Jefferson Moves to Merge With Philly’s Monell Center

The institutions have entered talks to combine.

Image via Twitter.

Jefferson Health just announced yet another plan to merge with a local institution. The health network wants to merge with the University City-based Monell Center. The two groups announced the signing of a non-binding Letter of Intent to move forward with merger talks.

The Monell Center, founded nearly 50 years ago, is known for its research on the senses of taste and smell, and the proposed merger would allow the combined group to translate the research into clinical practice.

“We will be able to go further than ever before to link the senses to health,” said Stephen K. Klasko, president and CEO of Thomas Jefferson University and Jefferson Health. “When you combine our clinical work with the entrepreneurial, academic environment of our University, the groundbreaking research that occurs at the Sidney Kimmel Medical College and now add the esteemed Monell Center into the mix, this is how you improve lives.” 

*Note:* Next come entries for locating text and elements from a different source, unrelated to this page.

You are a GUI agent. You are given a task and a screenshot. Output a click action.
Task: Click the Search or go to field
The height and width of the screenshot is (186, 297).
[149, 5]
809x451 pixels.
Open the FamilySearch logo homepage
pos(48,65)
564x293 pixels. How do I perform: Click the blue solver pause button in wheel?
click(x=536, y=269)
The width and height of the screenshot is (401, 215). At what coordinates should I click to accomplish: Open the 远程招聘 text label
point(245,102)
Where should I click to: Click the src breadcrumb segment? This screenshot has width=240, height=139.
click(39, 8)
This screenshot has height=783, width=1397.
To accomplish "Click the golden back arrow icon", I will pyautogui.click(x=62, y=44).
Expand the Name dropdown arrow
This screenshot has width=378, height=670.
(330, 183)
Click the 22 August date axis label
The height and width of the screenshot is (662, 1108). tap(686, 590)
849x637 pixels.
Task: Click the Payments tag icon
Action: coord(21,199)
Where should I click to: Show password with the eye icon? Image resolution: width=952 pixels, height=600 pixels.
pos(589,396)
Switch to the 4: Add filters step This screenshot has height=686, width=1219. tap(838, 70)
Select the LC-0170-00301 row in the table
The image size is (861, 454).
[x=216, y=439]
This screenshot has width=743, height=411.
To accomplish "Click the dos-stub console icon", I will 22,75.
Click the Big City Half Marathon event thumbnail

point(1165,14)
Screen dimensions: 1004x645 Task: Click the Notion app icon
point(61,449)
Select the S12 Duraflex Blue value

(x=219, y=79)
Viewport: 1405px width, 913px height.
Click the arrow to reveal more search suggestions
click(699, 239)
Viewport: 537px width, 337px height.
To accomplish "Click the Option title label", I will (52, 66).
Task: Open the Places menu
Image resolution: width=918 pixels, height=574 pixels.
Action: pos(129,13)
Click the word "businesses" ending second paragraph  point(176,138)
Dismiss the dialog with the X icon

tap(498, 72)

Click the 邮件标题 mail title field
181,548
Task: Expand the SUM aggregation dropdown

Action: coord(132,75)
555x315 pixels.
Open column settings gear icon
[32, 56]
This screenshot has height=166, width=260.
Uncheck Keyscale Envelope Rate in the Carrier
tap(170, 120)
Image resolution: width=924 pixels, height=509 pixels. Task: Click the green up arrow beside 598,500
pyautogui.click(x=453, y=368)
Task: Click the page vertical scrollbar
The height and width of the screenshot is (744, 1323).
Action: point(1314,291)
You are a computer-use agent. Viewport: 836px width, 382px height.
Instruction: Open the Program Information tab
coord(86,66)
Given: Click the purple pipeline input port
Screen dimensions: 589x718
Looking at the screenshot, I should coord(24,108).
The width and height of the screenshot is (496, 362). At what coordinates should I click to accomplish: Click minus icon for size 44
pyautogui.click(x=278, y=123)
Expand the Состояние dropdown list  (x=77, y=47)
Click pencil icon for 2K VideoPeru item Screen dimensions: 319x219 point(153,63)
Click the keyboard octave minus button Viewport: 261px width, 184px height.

The merger would also build on a decade of collaboration between Monell and Jefferson Health’s clinical otolaryngology department. Over the years, the two have worked to advance research in chemosensory dysfunction and anosmia, loss of the sense of smell. They’ve also investigated taste loss from radiation for head and neck cancers and studied how exposure to breathing noxious fumes impacted olfactory function in firefighters and other first-responders.

“The tremendous synergies between Monell and Jefferson will enable us to build on our combined strengths in basic science and stem cell biology and translate them into clinical practice,” said Robert F. Margolskee, president and director of the Monell Center. “Together, our research will identify solutions to nutrition-related diseases such as obesity, hypertension, and heart disease, and also extend to address cancer, infectious disease, and neurodegenerative diseases such as Alzheimer’s dementia.”

In just the last four years, Jefferson has expanded through a series of mergers to include 13 hospitals in its regional network that now spans Pennsylvania and New Jersey.